Holy Girl (Argentina/Italy/Netherlands/Spain;
directed by: Lucrecia Martel
starring: Mercedes Morán; Carlos Belloso; María Alche
|Michael says: "Lucrecia Martel’s THE HOLY
GIRL is a perplexing, but ultimately rewarding (for me) film. More a series
of vignettes involving several families in Argentina, THE HOLY GIRL examines
religion, awakening sexuality and family dynamics in a highly symbolic
manner. Amalia and her friend Josefina are learning about religious vocation
in a class. When a doctor who is attending a conference at a hotel where
she lives with her mother presses up against her erotically in a crowd,
Amalia suddenly becomes aware of her sexuality, as well as a calling from
God to save the invasive professional. Meanwhile, the doctor begins a cautious
flirtation with Amalia’s mother. The relationships between the players
in unknown among them, while a series of comic happenings occur around
them. Martel’s ability to tackle serious subjects in a context that
is tinged with humor is deft and remarkable. There are lots of images involving
water, and lots of emphasis on sounds: the tones of a theremin, the static
from a radio and television, and the whispers made by the characters that
we viewer are not privy to. Martel leads the viewer to an explosion of
realization but stops the films short before we witness any fall out. It’s
a frustrating yet inspired moment to end the film and I found myself smiling
when the credits rolled.
"The group of people who watched the film spent a good 15 minutes afterward discussing just what the heck THE HOLY GIRL was all about. I’m not sure this is a film for everyone, but Martel is clearly a talented director, and the performances in THE HOLY GIRL are quite strong, especially young María Alche as Amalia. 4 cats"
|Bruce says: "THE HOLY GIRL is a story about young girls
discovering the sexual side of life and attempting to make sense of it
under the oppression of their Catholic upbringing. Nicely filmed and acted
THE HOLY GIRL tells a story that is paper thin. In fact, for the first
thee quarters of the film I couldn’t decide for sure where the film
was going. In ways it is a thriller without an evil force; it is a cautionary
tale without a precise moral position; it is occasionally a farce without
true comedic values.
"Most of the drama takes place at a hotel run by Helena (Mercedes Moran) and her brother Freddy (Alejandro Urdapilleta). Helena’s daughter Amalia (Maria Alche) is under the spell of the stories she hears in school - stories of salvation and redemption.

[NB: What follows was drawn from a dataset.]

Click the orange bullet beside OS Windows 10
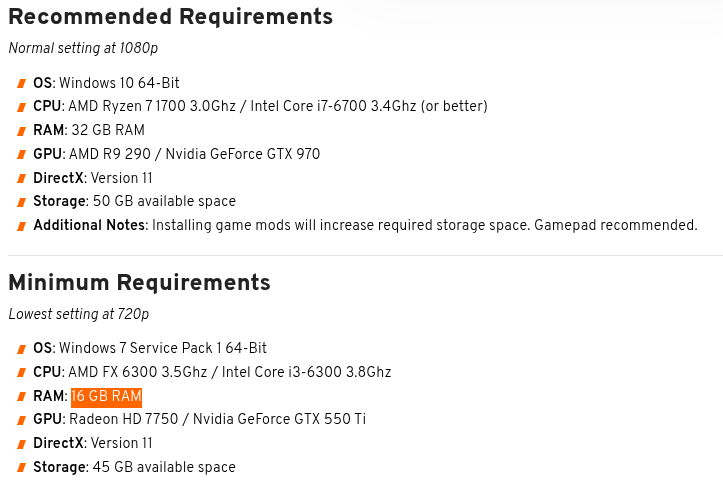723x484 pixels. 21,83
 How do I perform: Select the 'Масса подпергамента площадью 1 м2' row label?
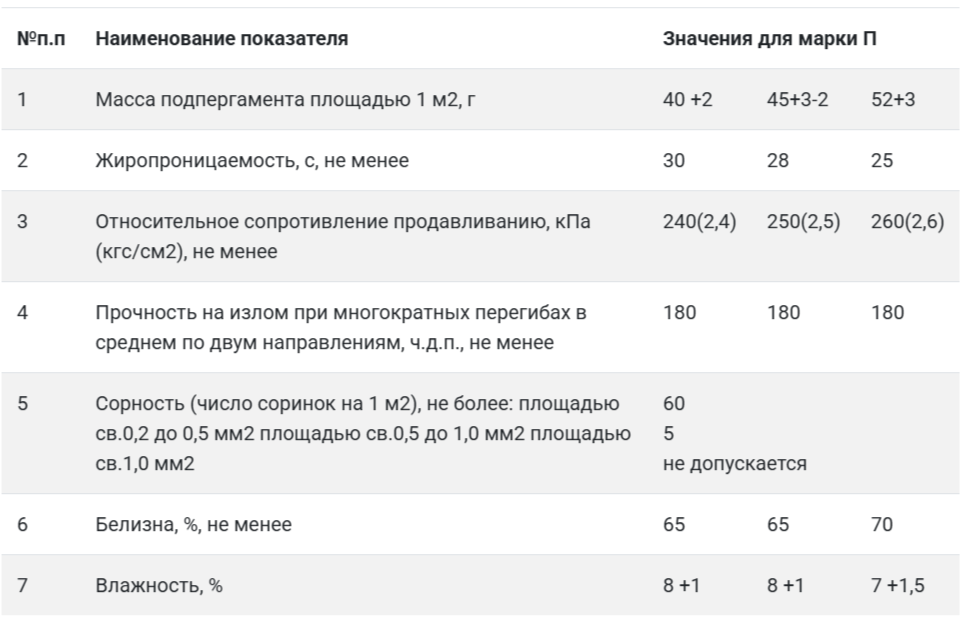pyautogui.click(x=285, y=99)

Her best friend Josephina is constantly keeping her testosterone charged boyfriend at bay. When a medical convention convenes at the hotel, one of the keynote speakers approached Amalia from behind in a crowd and rubs himself against her. Amalia confides in Josephina and decides it is her duty to save this man. Instead, Amalia's own sexual desires are awakened. Josephina uses the information to suit her own needs.
"Director Martel has great control over her individual scenes and certainly
draws good performances from her actors. Many of the scenes are filmed
in such a way that the actors’ movements are restricted. This adds
to the psychological intensity, giving the story a foreboding touch.
Another problem with the film – in addition to the aforementioned
confusion - is that the subplots involving Maria’s mother and uncle
go nowhere. They exist simply to set the tone of the film. In the end,
I wanted a bit more than that. 3 cats"
|Ivy says: "I caught THE HOLY GIRL in Toronto last year.
I was very excited since I am a huge fan of Martel's first film LA CIENEGA.
"I was confounded by the film. It definitely needed more from me than my film weary festival mind could handle. I agree with Bruce that Martel continues to prove herself as talented and the film is very well crafted. But this is a film that is complex enough that it needs a second viewing in order to really grasp the intricacy of the story line.
"I liked the depiction of the birth of sexuality - clearly showing how loaded everyday life can be for a teenager with sexual undertone. Michael's description of the film as a series of scenes is something that I will keep in mind. I think it will help draw the film together.
"This film may not be for everyone but I highly recommend LA CIENEGA!!!"